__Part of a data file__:
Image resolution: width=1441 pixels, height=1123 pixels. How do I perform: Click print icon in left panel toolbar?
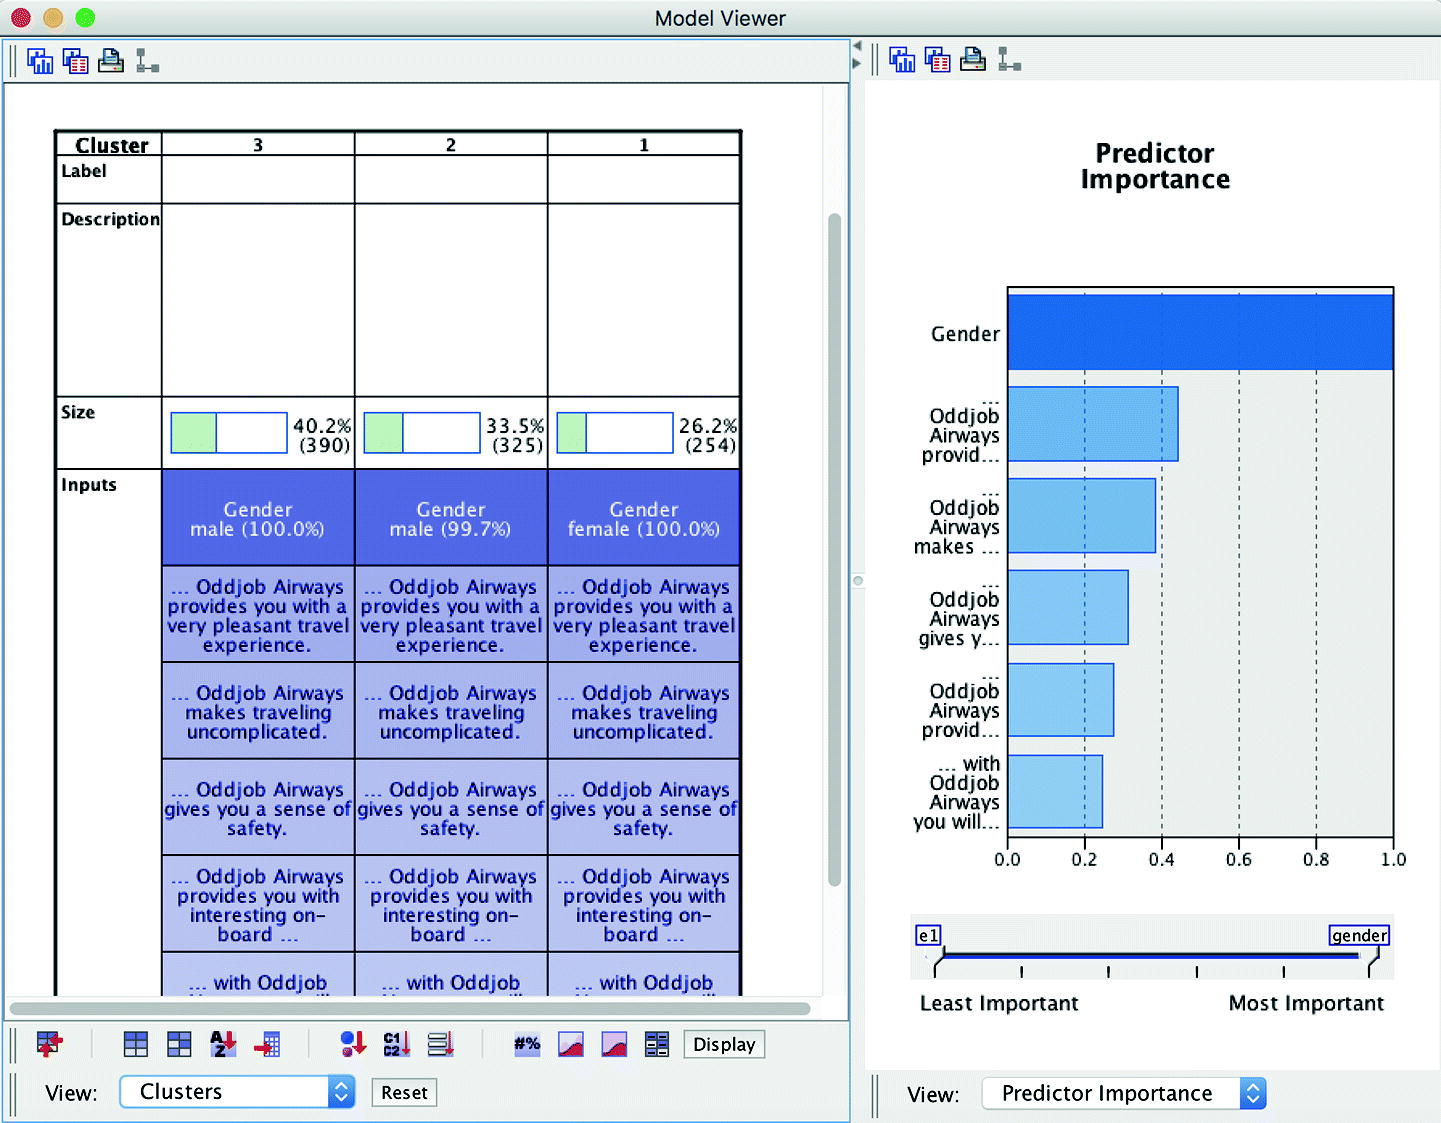[111, 61]
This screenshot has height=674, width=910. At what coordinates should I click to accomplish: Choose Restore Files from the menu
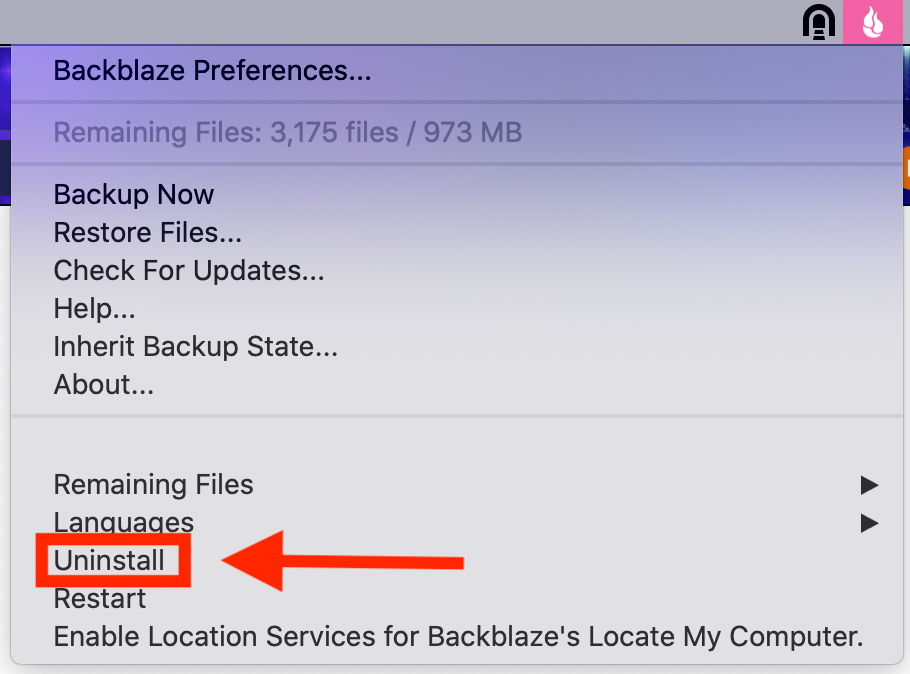[147, 232]
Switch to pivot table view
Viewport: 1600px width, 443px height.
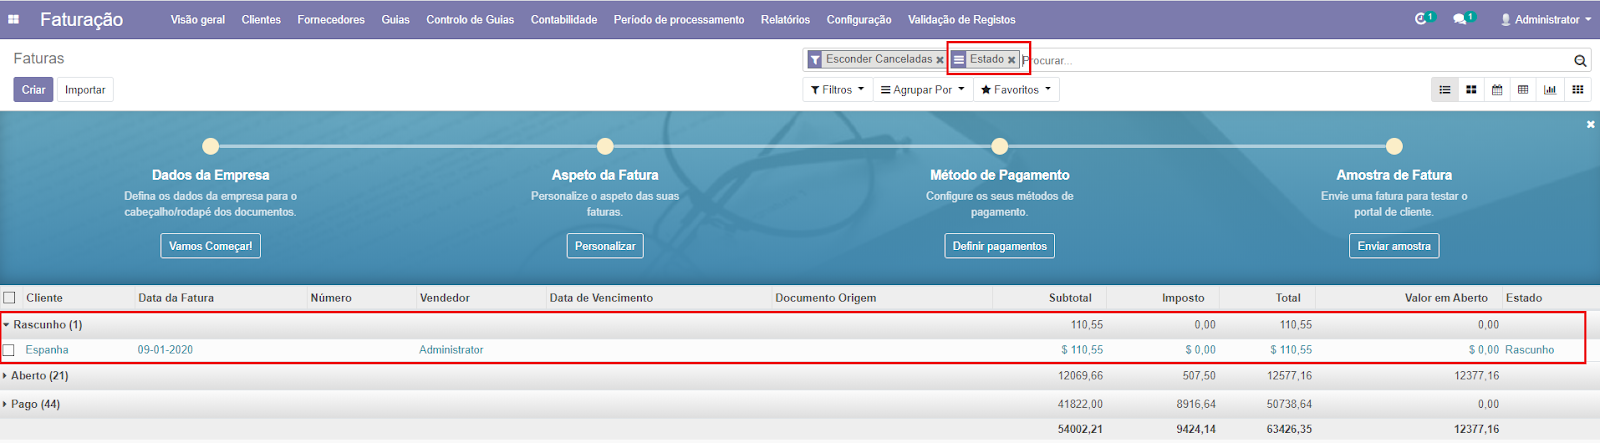1523,90
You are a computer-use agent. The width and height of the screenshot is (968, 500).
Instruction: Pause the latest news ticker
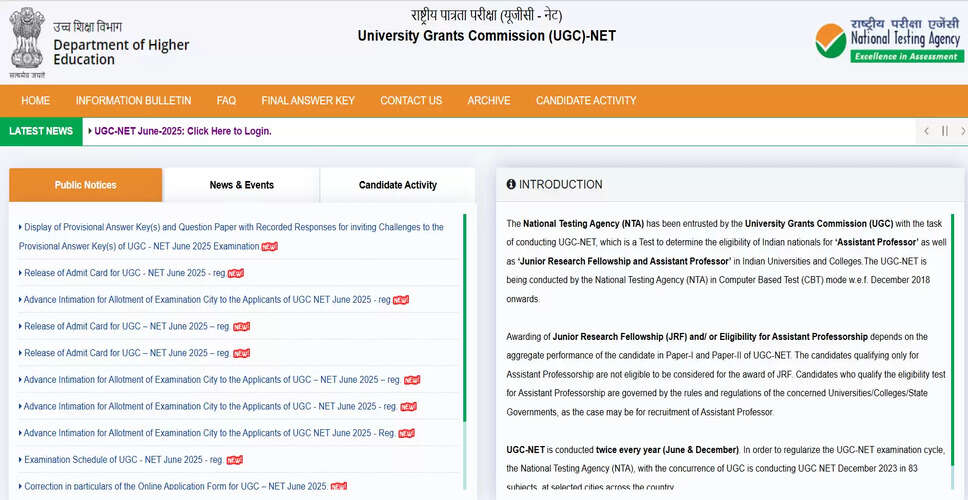pos(945,131)
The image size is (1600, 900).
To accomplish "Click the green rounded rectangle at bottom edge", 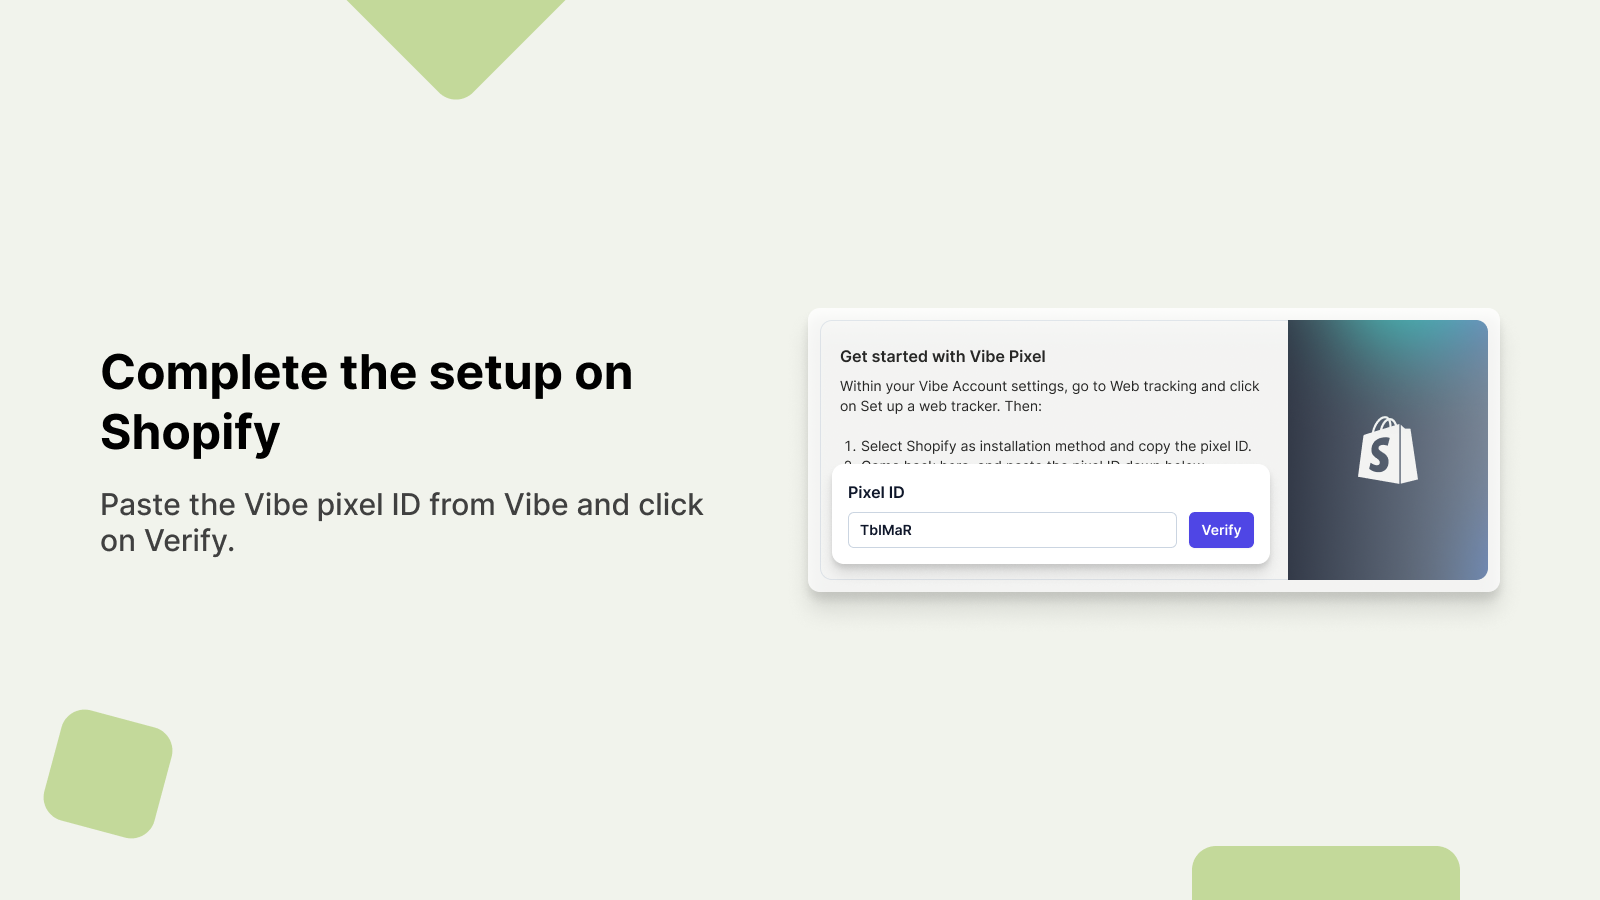I will point(1326,873).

__EXERCISE PROMPT__:
Convert the lines from the one holding "Switch to pivot table view" through the one holding "pos(945,131)", inclusive, into a Markdown table with the columns Row and Line. Skip blank lines and leave the pictures out.

__TASK OUTPUT__:
| Row | Line |
|---|---|
| 1 | Switch to pivot table view |
| 2 | Viewport: 1600px width, 443px height. |
| 3 | 1523,90 |
| 4 | You are a computer-use agent. The width and height of the screenshot is (968, 500). |
| 5 | Instruction: Pause the latest news ticker |
| 6 | pos(945,131) |